Karena terbunuhnya Malcolm X saat tengah berorasi dalam gerakan perjuangan hak kulit hitam, tokoh intelektual yang berperan sentral dalam pelurusan kesesatan paham NOI tinggallah Warith Deen Muhammad. Ia lahir di Detroit pada 30 Oktober 1933 dengan nama asli Wallace Deen Muhammad. Nama Warith Deen baru dipakainya setelah mempelajari paham Islam Sunni. Warith lalu tinggal di Chicago bagian selatan, berinteraksi dengan para imigran asal Yordania dan Mesir, kemudian masuk ke Akademi Chicago. Pada masa-masa itulah, Warith belajar bahasa Arab pada Jamal Diab, seorang intelektual muslim asal Palestina di Chicago. Berkat pemahaman bahasa Arab itulah Warith akhirnya menyadari kekeliruan gerakan ayahnya. Di situlah pikiran kritisnya akhirnya bertemu dengan Malcolm X yang mulai mempertanyakan kebenaran NOI. [Republika.co.id: Amrullah, 2015]
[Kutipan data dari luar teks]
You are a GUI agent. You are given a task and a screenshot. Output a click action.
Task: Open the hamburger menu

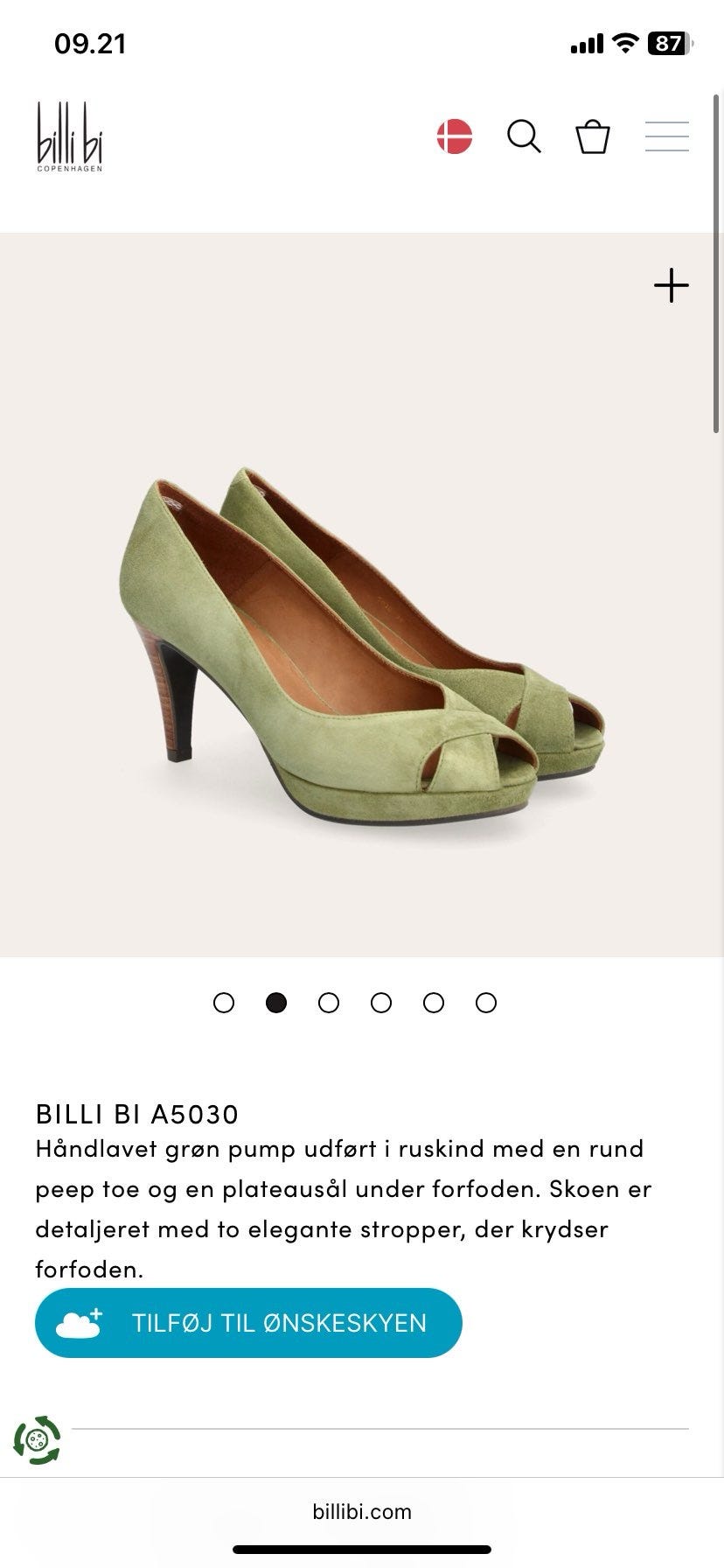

Namun, Warith menunggu hingga ayahnya meninggal untuk memulai perubahan dalam NOI. Baru pada Februari 1975, ia menggantikan mendiang ayahnya memimpin NOI. Selama setahun setelah awal kepemimpinannya, Warith mencoba mengembalikan gerakan ini ke jalan Islam yang benar dan menghapuskan kesesatan pandangan NOI, yang tampaknya terpengaruh oleh latar pendirinya, Wallace D. Fard, yang memiliki koneksi dengan Ahmadiyah. [Harvard.edu, 2013] Pada 1976, Warith akhirnya membubarkan NOI. Walau begitu, pembubarannya tidak berjalan mulus. Sekelompok kecil pengikut setia ayahnya menolak reformasi keislaman Warith dan memilih menghidupkan kembali NOI di bawah kepemimpinan Louis Farrakhan. Warith kemudian mendirikan American Society of Muslim, yang hingga kini menjadi salah satu organisasi Islam terbesar di Amerika Serikat. Warith wafat pada September 2008. [Republika.co.id: Amrullah, 2015]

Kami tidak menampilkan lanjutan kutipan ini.